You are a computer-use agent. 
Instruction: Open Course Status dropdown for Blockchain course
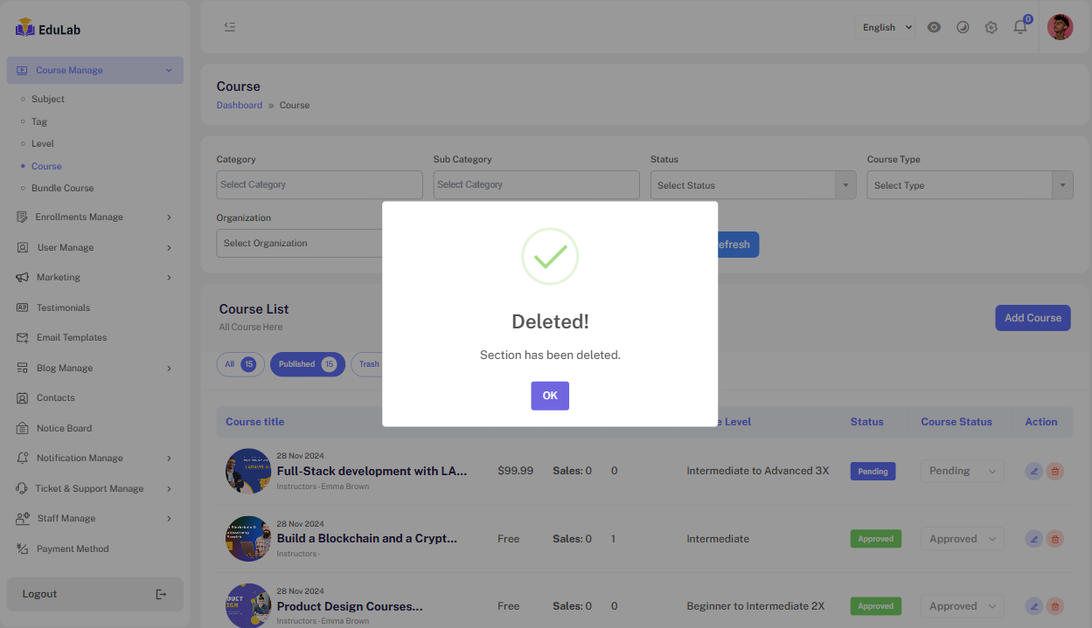pyautogui.click(x=962, y=539)
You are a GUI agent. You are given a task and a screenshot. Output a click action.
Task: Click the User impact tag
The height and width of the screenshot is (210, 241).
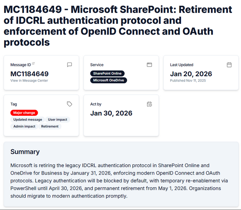coord(57,120)
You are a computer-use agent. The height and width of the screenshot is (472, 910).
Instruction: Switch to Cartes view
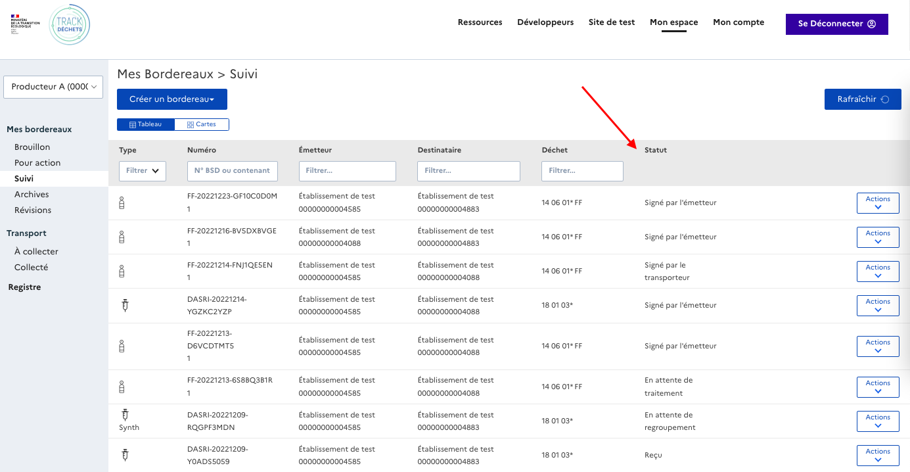pos(202,124)
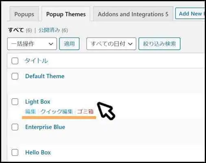Screen dimensions: 206x163
Task: Open the 一括操作 bulk actions dropdown
Action: (x=32, y=44)
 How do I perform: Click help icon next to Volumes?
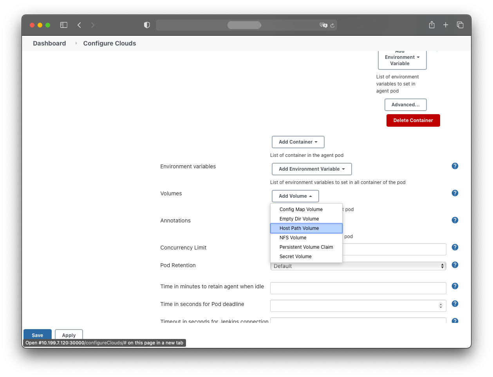point(455,193)
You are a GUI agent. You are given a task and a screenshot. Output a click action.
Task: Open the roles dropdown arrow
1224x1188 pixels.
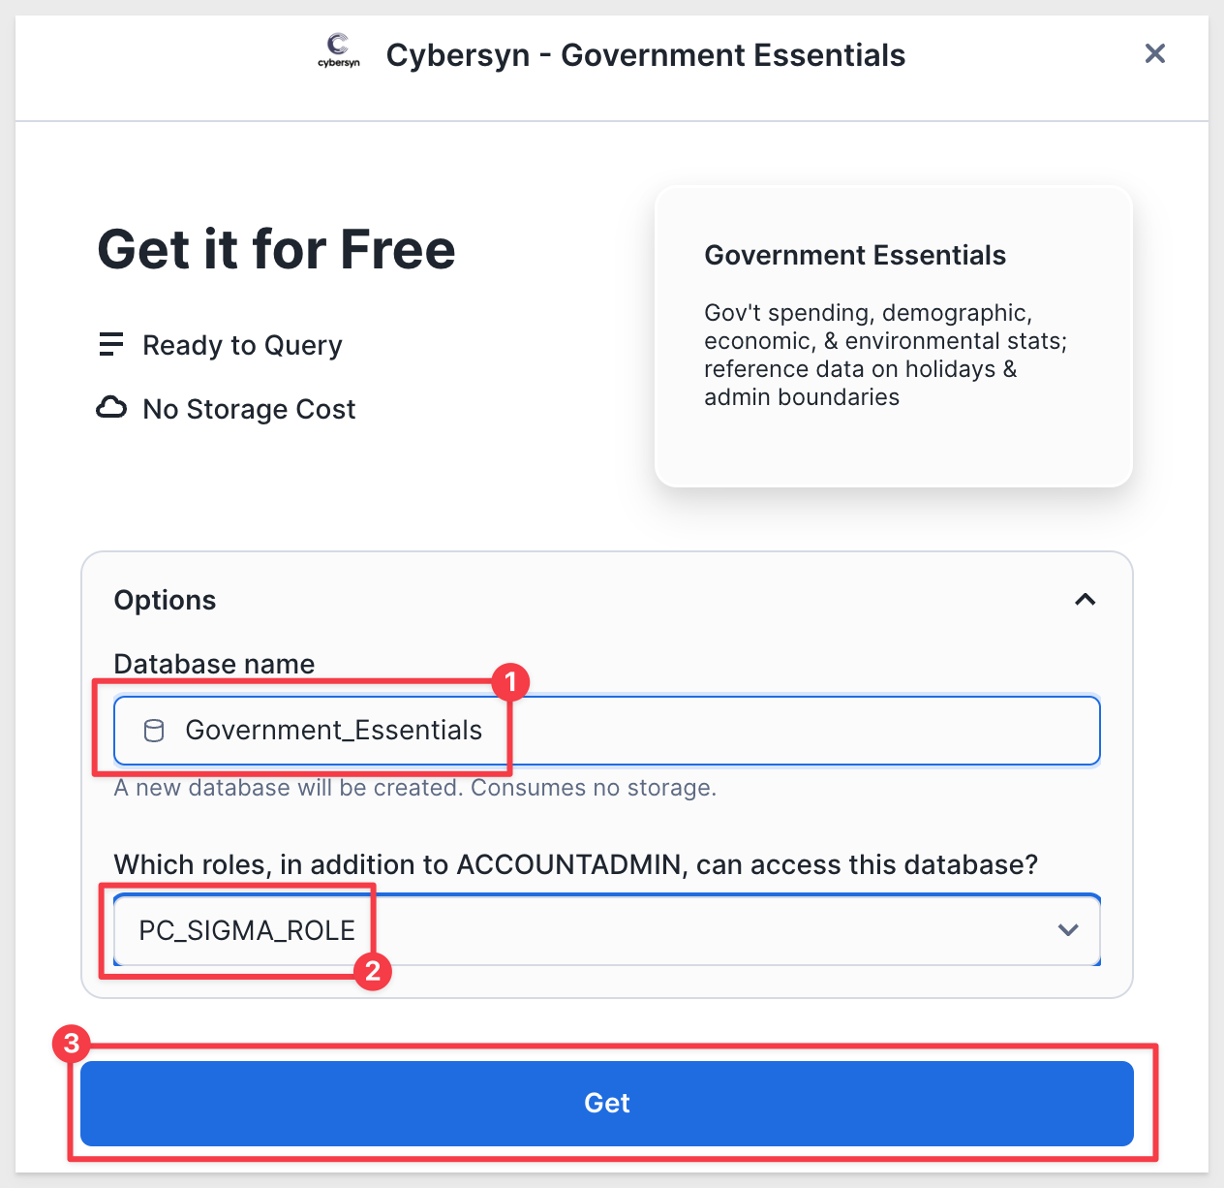[1068, 930]
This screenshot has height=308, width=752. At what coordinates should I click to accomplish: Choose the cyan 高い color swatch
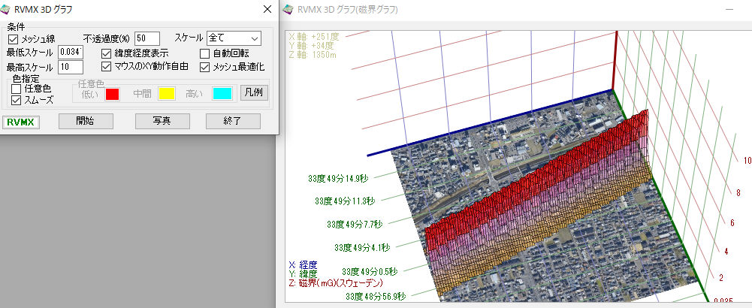(x=222, y=94)
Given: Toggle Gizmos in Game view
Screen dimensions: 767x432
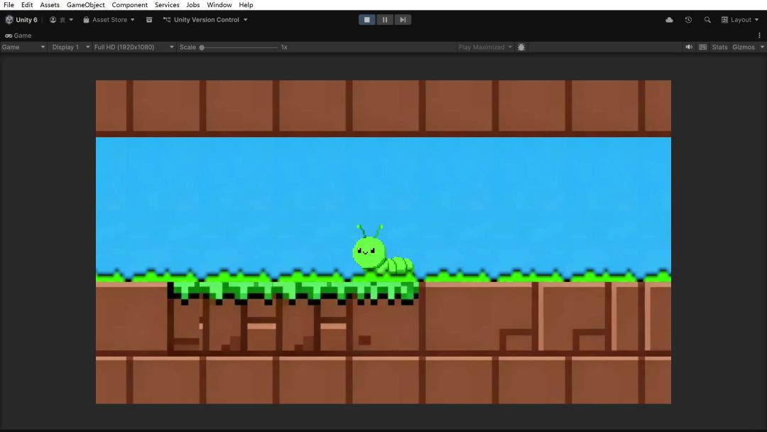Looking at the screenshot, I should 744,47.
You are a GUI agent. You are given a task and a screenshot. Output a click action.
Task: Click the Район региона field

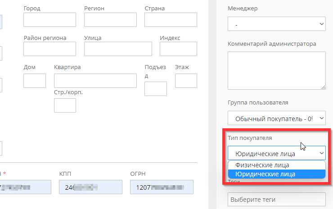click(50, 49)
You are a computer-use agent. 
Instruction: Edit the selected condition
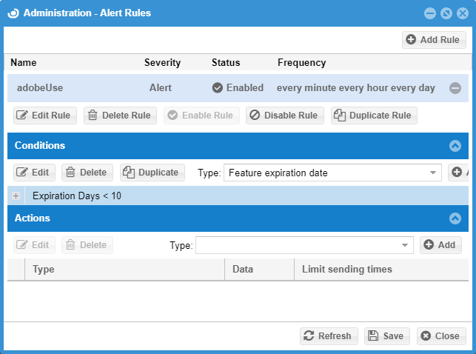pyautogui.click(x=34, y=173)
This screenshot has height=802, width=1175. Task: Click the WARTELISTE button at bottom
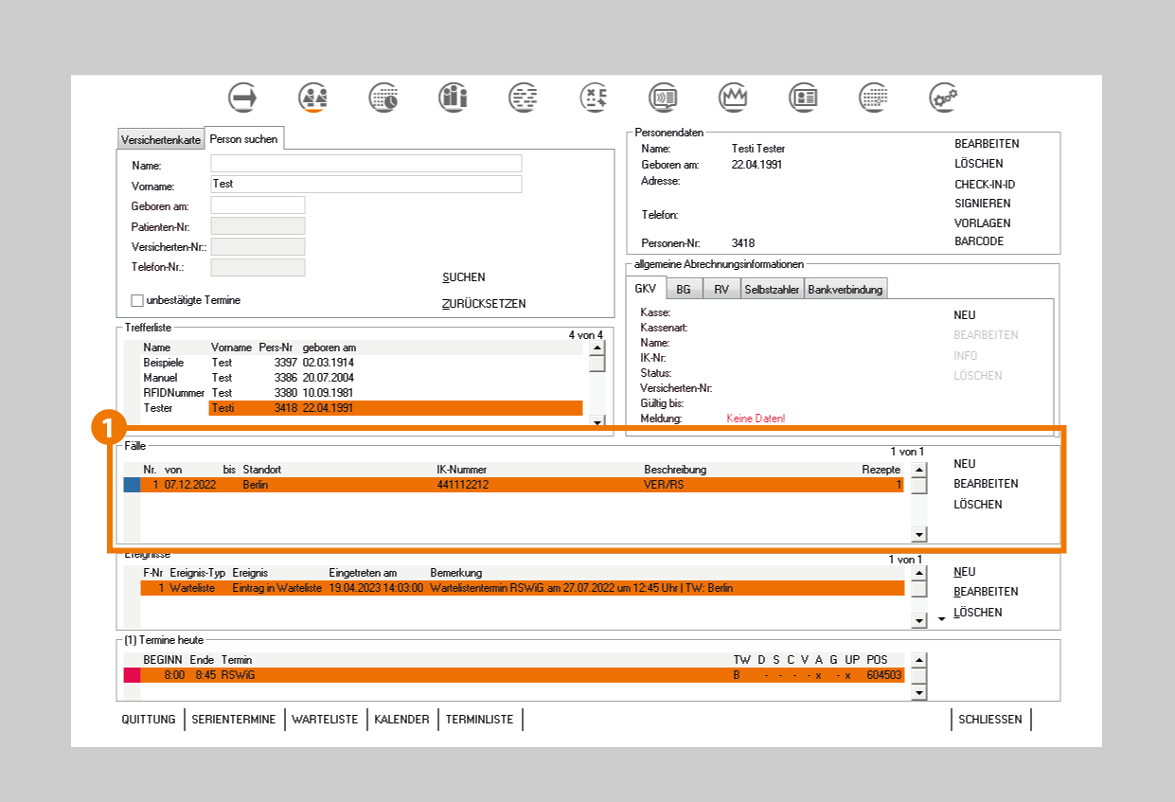pyautogui.click(x=325, y=720)
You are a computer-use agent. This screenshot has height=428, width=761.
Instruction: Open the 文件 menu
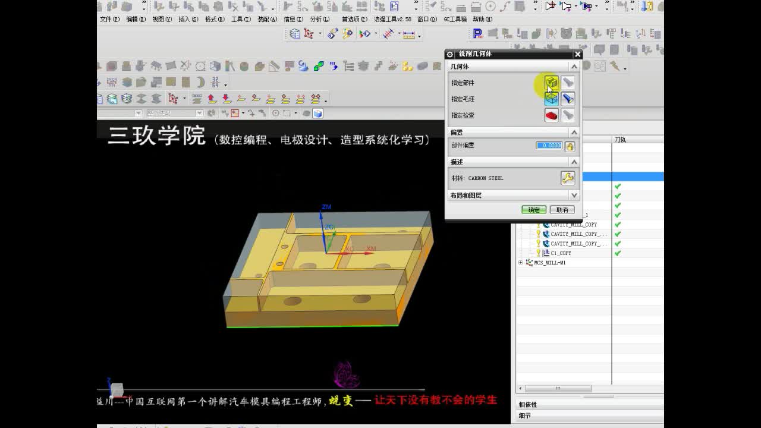(x=107, y=18)
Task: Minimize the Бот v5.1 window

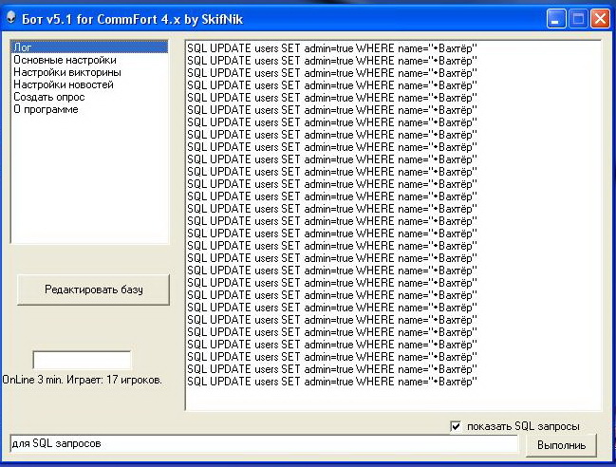Action: click(x=556, y=17)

■ ■ ■ ■ ■ ■ ■

_EXERCISE DESCRIPTION_
Every entry should be returned exactly as written, minus the pictures.

_REPLY_
You are a computer-use agent. 
Instruction: Open Course Status dropdown for Blockchain course
pyautogui.click(x=962, y=539)
You are a GUI agent. You are given a task and a screenshot. Output a click action.
Task: Click the User impact tag
The height and width of the screenshot is (210, 241).
coord(57,120)
You are a computer-use agent. The height and width of the screenshot is (472, 910).
Instruction: Switch to Cartes view
pos(202,124)
Screen dimensions: 206x163
Task: Open the 一括操作 bulk actions dropdown
Action: (x=32, y=44)
 How do I perform: Click help icon next to Volumes?
point(455,193)
You are a GUI agent. You are given a task and a screenshot. Output a click action.
Task: Open the roles dropdown arrow
1224x1188 pixels.
[1068, 930]
This screenshot has height=308, width=752. At what coordinates should I click to accomplish: Choose the cyan 高い color swatch
(x=222, y=94)
Given: Toggle Gizmos in Game view
Screen dimensions: 767x432
Looking at the screenshot, I should 744,47.
You are a GUI agent. You are given a task and a screenshot. Output a click action.
Task: Click the Район региона field

click(50, 49)
You are a computer-use agent. 
Instruction: Edit the selected condition
pyautogui.click(x=34, y=173)
This screenshot has height=802, width=1175. Task: Click the WARTELISTE button at bottom
pyautogui.click(x=325, y=720)
You are a computer-use agent. This screenshot has height=428, width=761.
Instruction: Open the 文件 menu
(x=107, y=18)
Task: Minimize the Бот v5.1 window

Action: click(x=556, y=17)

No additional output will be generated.